Hunt for the word "Luxury" across the entries below, copying each line that holds it.

_Dataset entries_
--- START ---
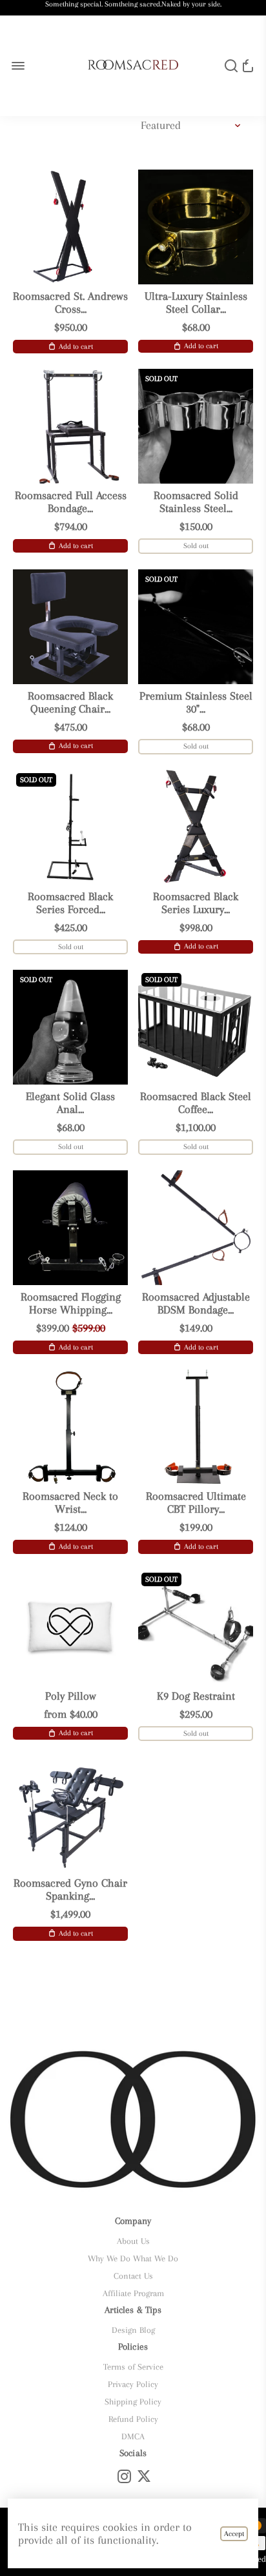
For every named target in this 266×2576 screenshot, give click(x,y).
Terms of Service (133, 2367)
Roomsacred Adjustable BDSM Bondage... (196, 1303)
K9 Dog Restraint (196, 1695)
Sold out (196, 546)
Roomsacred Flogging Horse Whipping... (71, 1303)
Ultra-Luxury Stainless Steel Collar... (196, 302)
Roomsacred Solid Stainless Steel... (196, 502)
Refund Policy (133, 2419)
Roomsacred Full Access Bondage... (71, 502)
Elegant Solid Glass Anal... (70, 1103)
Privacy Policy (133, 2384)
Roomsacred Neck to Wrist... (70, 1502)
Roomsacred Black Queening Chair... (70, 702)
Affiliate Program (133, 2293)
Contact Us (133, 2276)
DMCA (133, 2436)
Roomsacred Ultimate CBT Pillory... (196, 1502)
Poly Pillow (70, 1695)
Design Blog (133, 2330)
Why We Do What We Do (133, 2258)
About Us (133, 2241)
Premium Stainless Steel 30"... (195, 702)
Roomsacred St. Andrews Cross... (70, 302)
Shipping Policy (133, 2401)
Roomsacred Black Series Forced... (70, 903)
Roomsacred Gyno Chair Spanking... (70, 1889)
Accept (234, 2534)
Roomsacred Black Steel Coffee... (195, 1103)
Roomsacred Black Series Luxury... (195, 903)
--- END ---
_Written answer_
Ultra-Luxury Stainless Steel Collar... (196, 302)
Roomsacred Black Series Luxury... (195, 903)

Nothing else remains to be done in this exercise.